Sunday, February 15, 2009

The mother of us all?

I was just looking at Susan B. Anthony's Wikipedia biography, because it is Anthony's 189th birthday today.

As long as I'm talking about birthdays so much recently, I don't want to omit The Mother of Us All. That is the title of a fanciful opera about Anthony's life that was written by Gertrude Stein and Virgil Thomson in 1947.

If I were to write an opera about Susan B. Anthony, I think I would call it something else. If anything, Anthony was a sort of un-mother, though she did help to raise the children of Elizabeth Cady Stanton. Anthony refused the roles of wife and mother in order to remain an effective campaigner for women's rights. In this refusal, she was motivated at least in part by the fact that women who married in her day gave up many of the rights they had, such as the right to sign a contract.

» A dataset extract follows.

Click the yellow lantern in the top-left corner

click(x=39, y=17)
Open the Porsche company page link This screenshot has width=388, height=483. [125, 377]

Anthony is at least as complicated as anyone else I've discussed this week. She can be viewed as an activist of limited vision who subordinated all other interests to gaining the vote for women, in contrast with Stanton. Stanton was the revolutionary who challenged women's place in such institutions as religion and marriage. Then again, Stanton was mostly a theorist who, after her children were grown, supported herself on the lecture circuit. She could well afford to make thought-provoking radical statements--this may even have helped to increase the size of her audiences. And for all her radicalism, Stanton had a pronounced strain of elitism in her world view.

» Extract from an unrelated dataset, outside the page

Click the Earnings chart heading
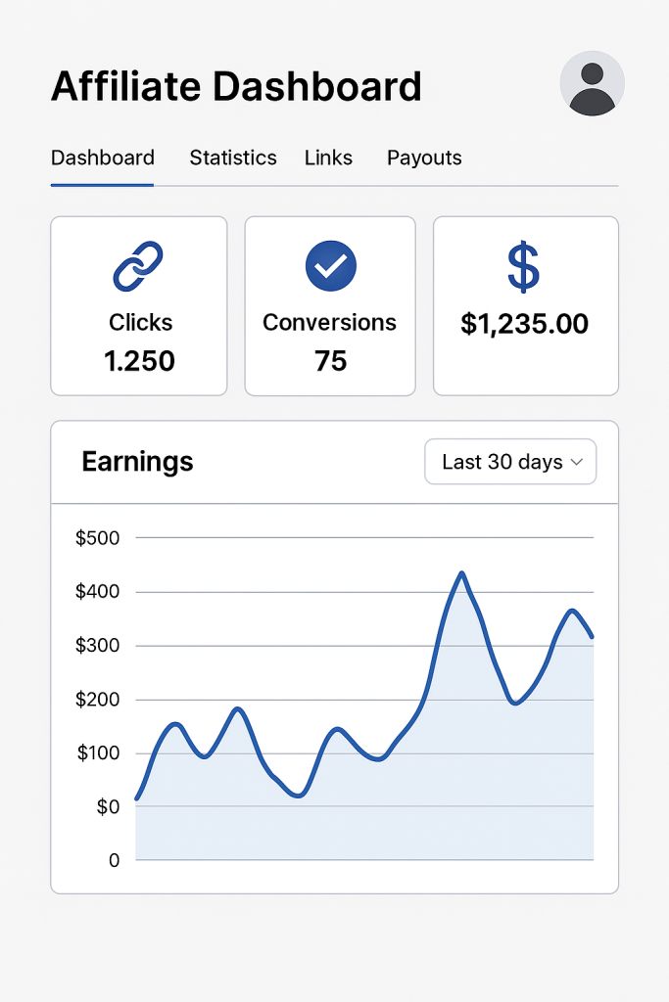The height and width of the screenshot is (1002, 669). 137,462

Anthony was the practical political organizer who built the political machinery that eventually gained women the right to vote. Anthony, in my estimation, was a true egalitarian, and probably as much a committed anti-racist as any white person in America in her day. Nevertheless, she was willing to accomodate to racists in her goal of winning the vote for women. She seemed to believe that until she herself was fully empowered as a citizen, she had to give other issues and causes less priority. Nevertheless, she viewed the vote as a means to an end, as a tool for political power. She said something like "Men will sell their vote, but not their right to vote."

I also think she seemed more radical when she was young and more conservative as she grew older. This is because she was young in times when radical political movements were gaining in strength, and later lived during the collapse of Reconstruction, when US politics veered sharply to the right. We are all so affected by the times we live in and the people who surround us, and that simply seems to be part of being human.

My favorite book on Anthony is Kathleen Barry's Susan B. Anthony: A Biography of a Singular Feminist. It's rather difficult to find, which is why I included the online link to a site that sells used books. I was able to special order it locally at Full Circle Bookstore a year or two ago.

Online, you can find Ida Husted Harper's Life and Work of Susan B. Anthony, and also Alma Lutz's biography of Anthony. You might also want to check out the History of Woman Suffrage which Anthony co-authored.

Happy birthday, Susan B. Now I've got to go and get that voter registration form in the mail...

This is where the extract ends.